Teknoloji-obur yapımız ve yeniliklere olan yüksek iştahımız, cep telefonlarına 1 yılda 4 milyar lira ödememizi sağladı. Bu miktar, cari açığın % 3'ünden fazlasına denk cep telefonunun hayatımızda kapladığı yerin niceliksel bir ifadesi...
Kendinize mini bir test yapın; telefon çaldığında ona cevap vermekten daha önemli önceliğiniz var mı?
Sizi bilemem ama toplumun % 80'inin önceliği bu...

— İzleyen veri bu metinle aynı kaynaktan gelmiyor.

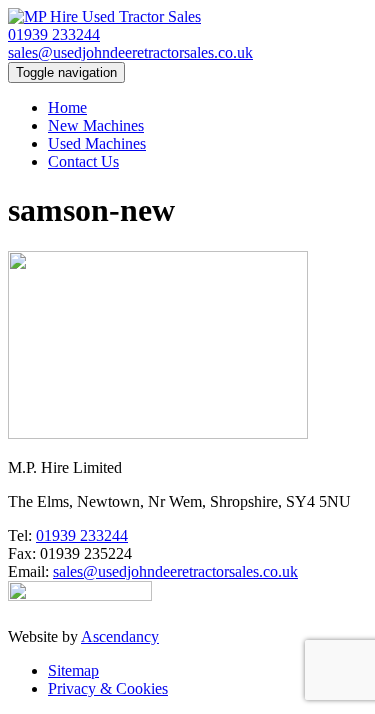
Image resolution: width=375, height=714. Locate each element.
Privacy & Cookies (108, 688)
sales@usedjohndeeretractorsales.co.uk (130, 52)
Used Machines (97, 143)
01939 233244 (54, 34)
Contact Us (83, 161)
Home (67, 107)
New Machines (96, 125)
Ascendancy (120, 636)
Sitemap (73, 670)
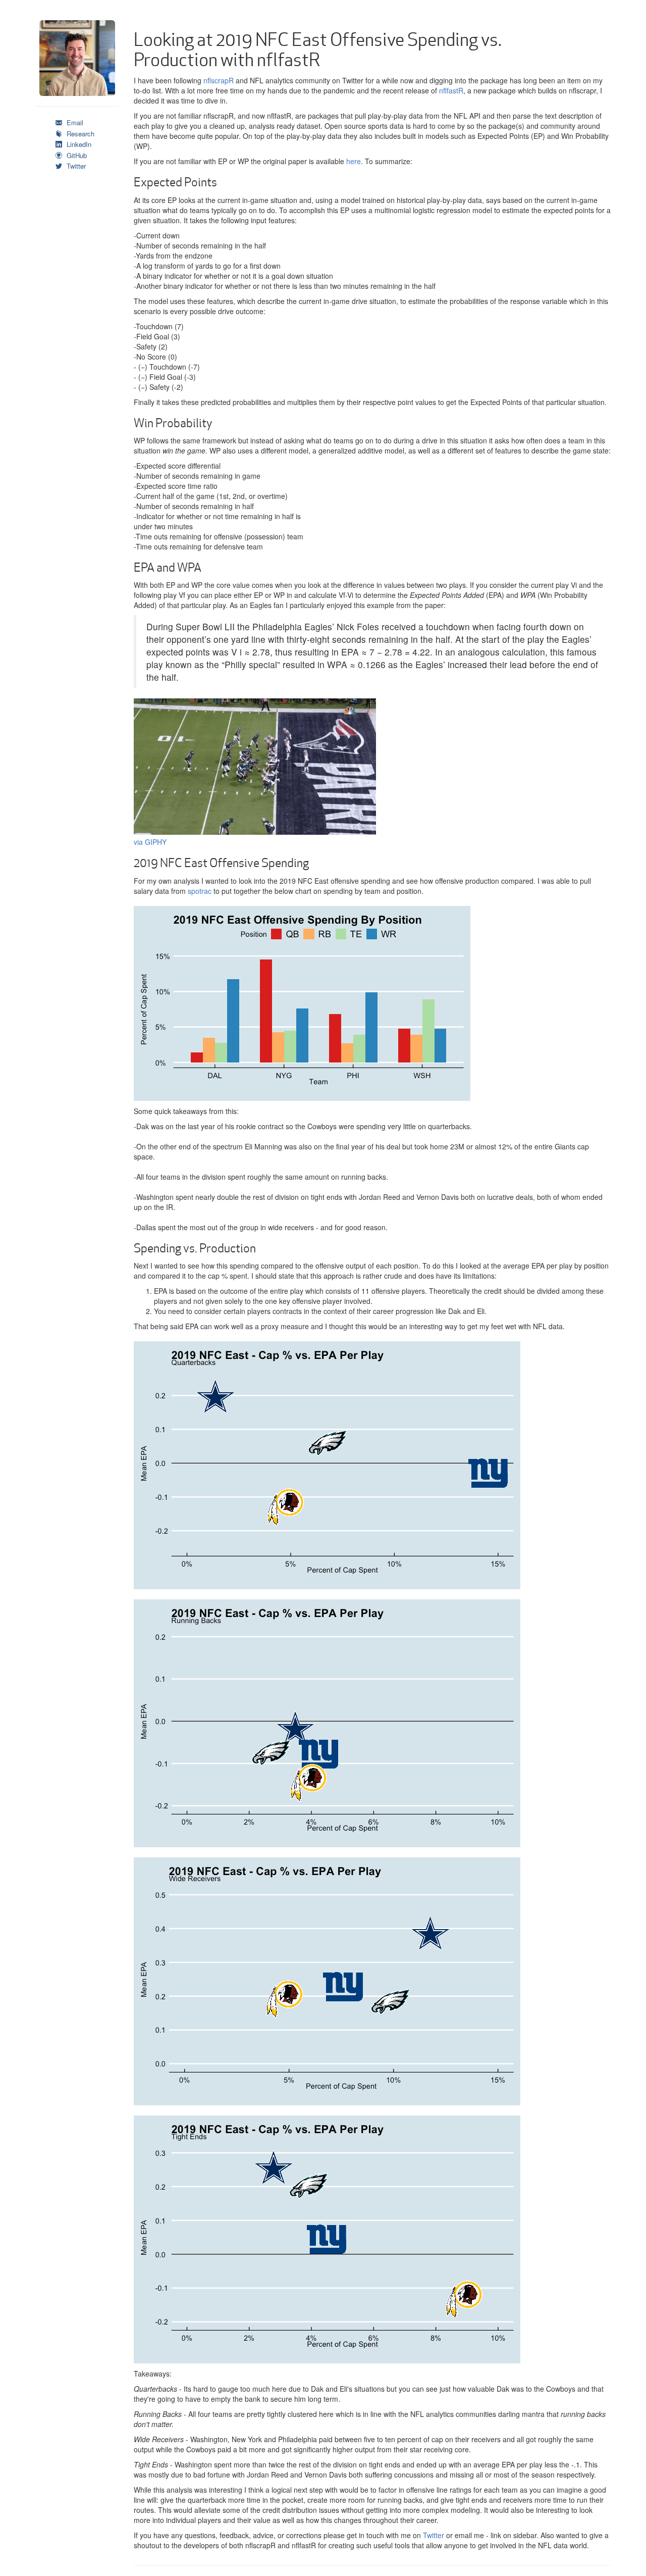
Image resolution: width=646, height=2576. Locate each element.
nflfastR (451, 90)
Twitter (75, 166)
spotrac (199, 891)
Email (74, 122)
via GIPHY (150, 842)
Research (79, 133)
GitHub (76, 155)
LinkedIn (78, 144)
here (353, 161)
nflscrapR (218, 80)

CHP'nin AVM'lere karşı çıkmasını anlarım fakat Danıştay'ın cep telefonlarının altyapısını oluşturan baz istasyonlarına karşıtlığı; "anlayışımın ötesine" taşmış durumda. Baz istasyonlarıyla ilgili yönetmeliğin yürütülmesini durduran Danıştay; bunların şehir dışına çıkarılmasını istiyor. Bilgi Teknolojileri ve İletişim Kurumu da şimdi işin "gereğini(!)" düşünüyor.
Bunun "teknoloji cehaleti" olduğunu söyleyebilirsiniz. Kendi semtinden uzak bir baz istasyonu ile "cebin nasıl çekecek?" sorusunu da sorabilirsiniz.
Baz istasyonlarının, insan sağlığını tehdit etmeyecek şekilde düzenlenmesi, son derece önemli ve şarttır. Fakat yaşam tarzımızın vazgeçilmezi haline gelen teknolojiye düşmanlıktan beslenmek, başka bir şeydir.
Madem öyle şehir içinde park yeri bulmak zor diye, otoparkları da şehir dışına taşıyalım. Misal İstanbul'da yer kalmadı ama Çatalca'da otoparka uygun araziler var demek kadar komik bir durum bu.
İlgili-ilgisiz STK'ların "baz istasyonlarını biz denetleyelim" gayretkeşliği, otoritenin de "yasaklamaya yakın" duruşu, bu komik tabloyu oluşturan etmenler...
Düşünsenize, İstanbul dışında bir dağ başına Çernobil eşdeğerinde bir baz istasyonu kurmayı öneriyor Danıştay...
Eminönü'ndeki cebimin kapsama alanına dahil olması için bu Çernobil gücündeki baz istasyonunun yayacağı radyasyon, akıllara seza risklerin tanımını da barındırıyor.
Bence bu durum; yalnızca cari açığın değil, akıl açığının da hayli yüksek bir yüzdesine denk geliyordur.